What is required: Copy out every line of the entries that contains the string "tweet".

Source records:
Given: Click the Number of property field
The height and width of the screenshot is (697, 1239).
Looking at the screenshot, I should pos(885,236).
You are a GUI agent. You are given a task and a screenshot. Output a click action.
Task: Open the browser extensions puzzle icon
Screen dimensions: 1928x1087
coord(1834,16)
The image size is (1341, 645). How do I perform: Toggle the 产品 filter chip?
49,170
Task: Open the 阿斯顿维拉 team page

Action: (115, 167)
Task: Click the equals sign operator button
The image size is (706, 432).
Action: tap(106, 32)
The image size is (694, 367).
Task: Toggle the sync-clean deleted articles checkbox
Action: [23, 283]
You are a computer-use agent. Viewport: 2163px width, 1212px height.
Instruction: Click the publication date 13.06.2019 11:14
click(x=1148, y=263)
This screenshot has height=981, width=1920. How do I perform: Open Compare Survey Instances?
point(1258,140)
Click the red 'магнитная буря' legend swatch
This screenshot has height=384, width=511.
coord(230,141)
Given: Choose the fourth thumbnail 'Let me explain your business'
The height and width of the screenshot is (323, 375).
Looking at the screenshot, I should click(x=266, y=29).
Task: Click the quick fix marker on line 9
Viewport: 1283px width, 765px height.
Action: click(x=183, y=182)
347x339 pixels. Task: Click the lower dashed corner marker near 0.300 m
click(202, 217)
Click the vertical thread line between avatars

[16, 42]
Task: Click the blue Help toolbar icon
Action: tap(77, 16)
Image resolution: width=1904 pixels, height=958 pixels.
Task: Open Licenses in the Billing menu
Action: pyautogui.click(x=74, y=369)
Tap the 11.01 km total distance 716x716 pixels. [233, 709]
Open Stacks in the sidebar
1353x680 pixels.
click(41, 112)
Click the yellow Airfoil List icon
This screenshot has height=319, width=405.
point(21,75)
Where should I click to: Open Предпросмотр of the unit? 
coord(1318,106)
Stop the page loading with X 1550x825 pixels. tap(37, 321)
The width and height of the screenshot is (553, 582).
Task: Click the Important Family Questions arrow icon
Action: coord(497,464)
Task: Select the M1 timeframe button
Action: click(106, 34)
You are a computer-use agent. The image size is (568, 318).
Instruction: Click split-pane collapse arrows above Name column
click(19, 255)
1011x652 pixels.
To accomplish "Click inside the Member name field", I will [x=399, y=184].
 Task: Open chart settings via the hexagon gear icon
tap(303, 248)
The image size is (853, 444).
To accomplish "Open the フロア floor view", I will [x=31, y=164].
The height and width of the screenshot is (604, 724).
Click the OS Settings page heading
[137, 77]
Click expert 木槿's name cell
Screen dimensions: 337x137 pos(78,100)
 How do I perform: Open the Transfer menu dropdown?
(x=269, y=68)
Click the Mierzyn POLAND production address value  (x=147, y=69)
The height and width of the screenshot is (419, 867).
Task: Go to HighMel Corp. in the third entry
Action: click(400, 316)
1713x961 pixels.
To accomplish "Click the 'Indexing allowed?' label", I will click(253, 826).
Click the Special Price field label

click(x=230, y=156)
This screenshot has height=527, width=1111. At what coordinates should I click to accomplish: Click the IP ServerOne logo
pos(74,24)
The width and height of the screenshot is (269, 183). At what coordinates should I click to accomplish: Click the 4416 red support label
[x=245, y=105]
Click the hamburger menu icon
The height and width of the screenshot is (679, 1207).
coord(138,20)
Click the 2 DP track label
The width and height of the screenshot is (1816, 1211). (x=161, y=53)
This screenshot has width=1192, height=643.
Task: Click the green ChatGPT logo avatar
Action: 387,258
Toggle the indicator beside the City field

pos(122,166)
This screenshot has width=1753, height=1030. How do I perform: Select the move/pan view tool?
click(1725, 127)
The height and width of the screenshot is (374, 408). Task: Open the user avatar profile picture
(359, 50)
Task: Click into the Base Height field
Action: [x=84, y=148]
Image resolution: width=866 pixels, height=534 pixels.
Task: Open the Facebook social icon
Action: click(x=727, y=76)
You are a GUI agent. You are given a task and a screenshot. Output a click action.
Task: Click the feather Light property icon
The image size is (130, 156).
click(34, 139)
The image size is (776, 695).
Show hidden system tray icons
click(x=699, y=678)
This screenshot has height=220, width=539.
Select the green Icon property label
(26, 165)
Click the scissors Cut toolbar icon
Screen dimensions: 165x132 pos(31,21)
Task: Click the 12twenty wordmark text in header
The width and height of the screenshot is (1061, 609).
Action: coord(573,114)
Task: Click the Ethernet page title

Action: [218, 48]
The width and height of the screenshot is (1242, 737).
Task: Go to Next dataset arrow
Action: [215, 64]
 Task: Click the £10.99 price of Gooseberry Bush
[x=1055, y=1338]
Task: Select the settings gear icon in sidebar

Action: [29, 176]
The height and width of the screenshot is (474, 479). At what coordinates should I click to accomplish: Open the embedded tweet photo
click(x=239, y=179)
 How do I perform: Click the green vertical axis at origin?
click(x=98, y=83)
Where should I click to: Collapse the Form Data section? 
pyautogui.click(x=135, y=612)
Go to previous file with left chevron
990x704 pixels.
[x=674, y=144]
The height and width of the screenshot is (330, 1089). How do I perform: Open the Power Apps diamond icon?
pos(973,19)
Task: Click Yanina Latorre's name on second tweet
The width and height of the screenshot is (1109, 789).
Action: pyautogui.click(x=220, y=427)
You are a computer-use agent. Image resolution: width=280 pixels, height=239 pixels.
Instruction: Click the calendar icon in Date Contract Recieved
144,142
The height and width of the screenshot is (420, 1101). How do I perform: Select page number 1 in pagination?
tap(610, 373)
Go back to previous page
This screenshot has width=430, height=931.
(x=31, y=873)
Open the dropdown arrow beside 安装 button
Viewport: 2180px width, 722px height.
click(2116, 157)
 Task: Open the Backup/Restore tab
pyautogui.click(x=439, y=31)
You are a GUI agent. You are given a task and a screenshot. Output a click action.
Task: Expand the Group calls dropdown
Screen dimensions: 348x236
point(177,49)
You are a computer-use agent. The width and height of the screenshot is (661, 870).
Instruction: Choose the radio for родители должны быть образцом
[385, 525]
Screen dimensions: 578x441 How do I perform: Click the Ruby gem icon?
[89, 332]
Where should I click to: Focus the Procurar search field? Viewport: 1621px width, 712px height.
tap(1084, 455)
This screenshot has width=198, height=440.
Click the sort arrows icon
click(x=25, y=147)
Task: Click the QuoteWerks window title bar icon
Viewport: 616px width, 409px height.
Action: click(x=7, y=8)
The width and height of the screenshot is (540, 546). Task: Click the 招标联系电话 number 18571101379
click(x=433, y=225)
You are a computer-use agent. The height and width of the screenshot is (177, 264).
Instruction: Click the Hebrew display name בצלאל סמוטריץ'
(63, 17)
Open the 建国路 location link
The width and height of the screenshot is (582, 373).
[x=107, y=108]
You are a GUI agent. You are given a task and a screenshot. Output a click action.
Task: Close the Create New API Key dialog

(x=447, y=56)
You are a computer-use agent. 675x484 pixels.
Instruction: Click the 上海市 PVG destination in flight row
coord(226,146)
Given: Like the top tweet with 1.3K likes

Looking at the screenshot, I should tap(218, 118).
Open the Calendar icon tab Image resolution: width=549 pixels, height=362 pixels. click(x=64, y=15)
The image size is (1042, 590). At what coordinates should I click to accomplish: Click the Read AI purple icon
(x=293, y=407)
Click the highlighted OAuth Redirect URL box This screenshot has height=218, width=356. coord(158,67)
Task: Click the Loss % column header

Solution to this problem:
The height and width of the screenshot is (474, 479). At what coordinates should I click to accomplish: Open the embedded tweet photo
Task: Click Yanina Latorre's name on second tweet
Given: Like the top tweet with 1.3K likes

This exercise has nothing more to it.